В поэзии Бунина Сирина, вероятно, привлекали как формальный поэтический архаизм и, так сказать, стихийно-феноменологическая, поверхностно напоминающая акмеистическую поэтика, так и свойственные ему самому обостренная чувственная восприимчивость к внешнему миру, «до муки острое, до обморока томное желание» выразить свои восприятия в словах[41], органическая способность к переживанию радости (своеобразно соединенной с не менее острым ощущением преходящести мира), порождающая пантеистическую религиозность, ощущение присутствия Бога в красоте природы. Несколько позже свою естественную предрасположенность к тому, чтобы быть заочным, но прилежным учеником Бунина, Набоков возвел в ранг принципиальной антимодернистской позиции: в рецензии 1929 года на «Избранные стихи» Бунина, которые многими в эмиграции были названы глубоко непоэтичными, лишенными музыки, Набоков назвал его поэзию «лучшим, что было создано русской музой за несколько десятилетий», противопоставив модным «слов кощунственных творцам»[42], то есть как символистам предреволюционной России, так и эмигрантским «любителям современности, совершенно не способным понять вечную прелесть бунинских стихов»[43].
Свое новое, неоклассицистическое и преждевременно старческое, ars poétique периода конца 1920-х – начала 1930-х годов Набоков сформулировал в очередном обращении к музе, датированном 1929 годом (это стихотворение хронологически принадлежит эпохе «Возвращения Чорба», однако открывает следующий поэтический сборник Набокова, «Стихотворения 1929–1951 гг.» (Париж: Рифма, 1952), знаменуя, по словам автора, завершение юношеского периода его поэтического творчества[44]):
Я опытен, я скуп и нетерпим.
Натертый стих блистает чище меди.
Мы изредка с тобою говорим
через забор, как старые соседи.
Да, зрелость живописна, спору нет:
лист виноградный, груша, пол-арбуза
и – мастерства предел – прозрачный свет.
Мне холодно. Ведь это осень, муза.
В позднейших автокомментариях (в значительной степени ориентированных на ретроспективное конструирование образа Сирина, не во всем совпадающего со сложной картиной реального прошлого) Набоков утверждал, что поставленная им перед собой в 1930-е годы задача – «чтобы каждое стихотворение имело сюжет и изложение», была «как бы реакцией против унылой, худосочной „парижской школы“ эмигрантской поэзии»[45]. В отличие от Адамовича-критика (несравнимо более влиятельного), отмечавшего прежде всего трудно уловимую лирическую «ноту» эмигрантской поэзии, Набоков в своих критических отзывах сосредотачивается на «технических» сторонах стиха и настойчиво повторяет «прозаические» требования к поэзии (у стихотворения «должна быть своя завязка, своя развязка»[46], «проза в стихах значит совершенную свободу поэта в выборе тем, образов и слов»[47]). Однако собственная поэтическая эволюция Набокова, те полтора десятка стихотворений, что были им напечатаны после 1930 года (то есть с того момента, как начал выходить журнал «Числа», формально обозначивший позицию «парижской ноты» и круг ее авторов) и до его эмиграции в Америку в 1939 году, не сводится к этой задаче и, как всякое настоящее художественное явление, мотивирована уже не внешними задачами и биографическими влияниями, а внутренними, в том числе интертекстуальными, процессами.
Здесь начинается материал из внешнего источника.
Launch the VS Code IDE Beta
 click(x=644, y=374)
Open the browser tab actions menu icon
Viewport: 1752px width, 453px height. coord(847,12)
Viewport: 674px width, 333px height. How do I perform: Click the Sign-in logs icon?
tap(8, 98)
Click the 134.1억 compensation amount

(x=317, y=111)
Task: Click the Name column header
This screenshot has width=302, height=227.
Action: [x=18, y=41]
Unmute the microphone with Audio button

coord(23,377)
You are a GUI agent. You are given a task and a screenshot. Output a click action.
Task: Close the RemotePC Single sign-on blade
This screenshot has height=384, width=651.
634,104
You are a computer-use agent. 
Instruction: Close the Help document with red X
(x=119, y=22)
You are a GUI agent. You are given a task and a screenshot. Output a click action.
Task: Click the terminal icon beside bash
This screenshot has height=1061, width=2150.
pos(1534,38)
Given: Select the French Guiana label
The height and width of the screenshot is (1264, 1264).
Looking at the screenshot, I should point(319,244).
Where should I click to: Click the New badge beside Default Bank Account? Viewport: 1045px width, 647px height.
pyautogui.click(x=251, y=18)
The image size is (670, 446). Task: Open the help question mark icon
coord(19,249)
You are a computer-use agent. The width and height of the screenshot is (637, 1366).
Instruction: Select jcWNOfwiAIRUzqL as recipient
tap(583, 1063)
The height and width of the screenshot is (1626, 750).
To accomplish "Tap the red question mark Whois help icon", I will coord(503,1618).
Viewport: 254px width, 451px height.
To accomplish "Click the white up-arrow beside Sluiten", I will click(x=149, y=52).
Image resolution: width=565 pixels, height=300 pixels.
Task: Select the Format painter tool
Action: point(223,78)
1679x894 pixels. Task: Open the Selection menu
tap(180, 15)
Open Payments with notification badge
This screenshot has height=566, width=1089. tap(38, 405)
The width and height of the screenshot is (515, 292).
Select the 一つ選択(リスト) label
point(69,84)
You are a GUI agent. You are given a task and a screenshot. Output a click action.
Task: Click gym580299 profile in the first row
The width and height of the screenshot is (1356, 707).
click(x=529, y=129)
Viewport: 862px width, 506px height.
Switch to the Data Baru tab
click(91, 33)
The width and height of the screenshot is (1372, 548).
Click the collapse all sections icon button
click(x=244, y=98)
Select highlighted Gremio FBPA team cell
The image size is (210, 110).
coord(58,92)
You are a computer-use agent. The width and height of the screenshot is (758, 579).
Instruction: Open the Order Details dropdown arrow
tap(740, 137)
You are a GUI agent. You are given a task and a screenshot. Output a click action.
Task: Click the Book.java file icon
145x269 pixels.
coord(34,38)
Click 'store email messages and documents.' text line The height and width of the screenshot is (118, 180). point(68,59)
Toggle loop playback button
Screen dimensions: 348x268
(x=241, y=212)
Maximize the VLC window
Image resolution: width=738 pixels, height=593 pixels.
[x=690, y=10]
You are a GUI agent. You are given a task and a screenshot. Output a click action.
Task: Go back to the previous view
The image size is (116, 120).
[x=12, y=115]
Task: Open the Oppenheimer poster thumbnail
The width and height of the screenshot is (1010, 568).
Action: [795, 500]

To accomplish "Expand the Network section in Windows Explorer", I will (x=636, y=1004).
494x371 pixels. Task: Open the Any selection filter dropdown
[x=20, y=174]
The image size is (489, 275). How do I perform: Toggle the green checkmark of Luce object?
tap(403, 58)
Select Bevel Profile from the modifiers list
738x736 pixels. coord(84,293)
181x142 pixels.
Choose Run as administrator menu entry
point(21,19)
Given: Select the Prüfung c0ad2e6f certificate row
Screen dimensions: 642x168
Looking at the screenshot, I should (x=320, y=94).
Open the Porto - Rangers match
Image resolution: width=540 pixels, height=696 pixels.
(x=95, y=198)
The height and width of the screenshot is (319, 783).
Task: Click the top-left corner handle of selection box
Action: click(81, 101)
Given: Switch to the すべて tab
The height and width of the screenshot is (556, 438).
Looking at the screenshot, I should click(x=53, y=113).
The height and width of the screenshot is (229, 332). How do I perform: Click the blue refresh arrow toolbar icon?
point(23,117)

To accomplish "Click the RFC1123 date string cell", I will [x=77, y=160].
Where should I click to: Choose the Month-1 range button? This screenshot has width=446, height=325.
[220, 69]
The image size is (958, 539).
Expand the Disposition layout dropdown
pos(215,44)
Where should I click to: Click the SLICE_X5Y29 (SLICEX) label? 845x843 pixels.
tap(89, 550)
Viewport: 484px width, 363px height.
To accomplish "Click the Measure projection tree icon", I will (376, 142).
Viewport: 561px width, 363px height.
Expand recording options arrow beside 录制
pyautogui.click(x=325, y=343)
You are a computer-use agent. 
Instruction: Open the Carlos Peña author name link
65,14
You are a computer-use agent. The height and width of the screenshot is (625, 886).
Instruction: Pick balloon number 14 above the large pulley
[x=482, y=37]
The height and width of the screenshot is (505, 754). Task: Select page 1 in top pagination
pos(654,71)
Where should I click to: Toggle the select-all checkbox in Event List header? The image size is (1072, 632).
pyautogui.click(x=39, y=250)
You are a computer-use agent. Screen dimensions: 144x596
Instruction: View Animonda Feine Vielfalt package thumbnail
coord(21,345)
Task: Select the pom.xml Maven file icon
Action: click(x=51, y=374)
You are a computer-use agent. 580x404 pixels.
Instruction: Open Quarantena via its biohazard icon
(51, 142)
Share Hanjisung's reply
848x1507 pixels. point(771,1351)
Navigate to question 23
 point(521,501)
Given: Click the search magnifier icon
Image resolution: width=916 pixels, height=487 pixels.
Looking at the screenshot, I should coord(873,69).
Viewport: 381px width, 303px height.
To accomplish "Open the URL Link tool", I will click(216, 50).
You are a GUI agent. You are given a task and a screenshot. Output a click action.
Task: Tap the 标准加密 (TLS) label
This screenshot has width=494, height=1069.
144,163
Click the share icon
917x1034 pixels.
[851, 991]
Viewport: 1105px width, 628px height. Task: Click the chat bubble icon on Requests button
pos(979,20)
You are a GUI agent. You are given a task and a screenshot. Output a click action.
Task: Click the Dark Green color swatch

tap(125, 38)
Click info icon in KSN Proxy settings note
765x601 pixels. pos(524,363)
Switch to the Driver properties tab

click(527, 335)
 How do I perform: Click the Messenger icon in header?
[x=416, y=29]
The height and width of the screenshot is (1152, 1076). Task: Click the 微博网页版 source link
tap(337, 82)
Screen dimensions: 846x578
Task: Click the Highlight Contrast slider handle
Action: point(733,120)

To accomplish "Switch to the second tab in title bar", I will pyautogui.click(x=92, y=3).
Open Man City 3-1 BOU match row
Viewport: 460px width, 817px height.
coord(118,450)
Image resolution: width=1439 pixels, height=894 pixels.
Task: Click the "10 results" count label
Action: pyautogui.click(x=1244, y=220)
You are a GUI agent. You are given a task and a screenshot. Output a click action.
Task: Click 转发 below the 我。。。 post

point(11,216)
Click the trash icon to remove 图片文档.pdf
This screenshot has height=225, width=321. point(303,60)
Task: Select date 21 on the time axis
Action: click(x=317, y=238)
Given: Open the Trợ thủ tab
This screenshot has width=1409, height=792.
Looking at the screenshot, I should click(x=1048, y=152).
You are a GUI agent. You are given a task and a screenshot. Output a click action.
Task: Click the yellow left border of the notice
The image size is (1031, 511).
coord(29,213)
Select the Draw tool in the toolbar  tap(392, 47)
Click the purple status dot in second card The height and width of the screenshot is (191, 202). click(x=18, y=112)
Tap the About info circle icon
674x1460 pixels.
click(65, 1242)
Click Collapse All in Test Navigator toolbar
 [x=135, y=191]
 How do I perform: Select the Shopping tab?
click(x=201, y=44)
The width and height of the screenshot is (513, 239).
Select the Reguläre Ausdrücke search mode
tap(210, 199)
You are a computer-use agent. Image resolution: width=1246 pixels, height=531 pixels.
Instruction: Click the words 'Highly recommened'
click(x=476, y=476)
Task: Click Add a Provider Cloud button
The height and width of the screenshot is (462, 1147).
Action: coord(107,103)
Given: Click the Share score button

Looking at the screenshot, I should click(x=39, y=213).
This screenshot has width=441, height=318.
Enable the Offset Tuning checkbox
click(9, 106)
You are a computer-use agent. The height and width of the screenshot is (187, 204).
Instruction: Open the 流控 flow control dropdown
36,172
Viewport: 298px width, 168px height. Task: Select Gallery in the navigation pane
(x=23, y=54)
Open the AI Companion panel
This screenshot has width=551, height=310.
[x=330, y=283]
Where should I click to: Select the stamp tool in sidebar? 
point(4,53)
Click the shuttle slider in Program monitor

Последнее десятилетие перед началом Второй мировой войны отмечено в поэтическом творчестве писателя значительным уменьшением продукции и, соответственно, отсутствием ее рецепции современниками – следующий, после «Возвращения Чорба», сборник стихов Набоков выпустил только в 1952 году, что придало этой, наиболее значительной, части его поэтического наследия полу-фантомный характер. В эти годы Набоков как будто внезапно, без видимого перехода, обрел современный, сложный и своеобразный поэтический голос, к сожалению звучавший недолго, так как, перебравшись в Америку, он перестал регулярно и всерьез писать стихи. О новой поэтике можно судить прежде всего по «Славе» (1942) и «Парижской поэме» (1944), а также по более ранним стихотворениям «Вечер на пустыре» (1932) и «Как я люблю тебя» (1934) с их нерегулярной строфикой, частой сменой типов рифмовки, резкими перепадами интонации и семантическими эллипсисами, явно свидетельствующими о внимательном чтении Пастернака. Набоков-поэт переживал метаморфозу, освобождаясь, по его собственному позднему признанию, от «добровольно принятых на себя оков», что происходило неприметно для критики, занятой исключительно его прозой. Не полностью реализованный потенциал поэтических текстов Набокова второй половины 1930-х годов, не имевших развития и рецепции, обеспечил им, однако, подспудное существование в творчестве писателя в качестве фантомной «охранной грамоты» его русского поэтического прошлого, давшей ему основание до конца жизни – независимо от мнения критики – осознавать себя русским поэтом и заявить об этом в последней подготовленной им к печати книге, сборнике 1979 года «Стихи».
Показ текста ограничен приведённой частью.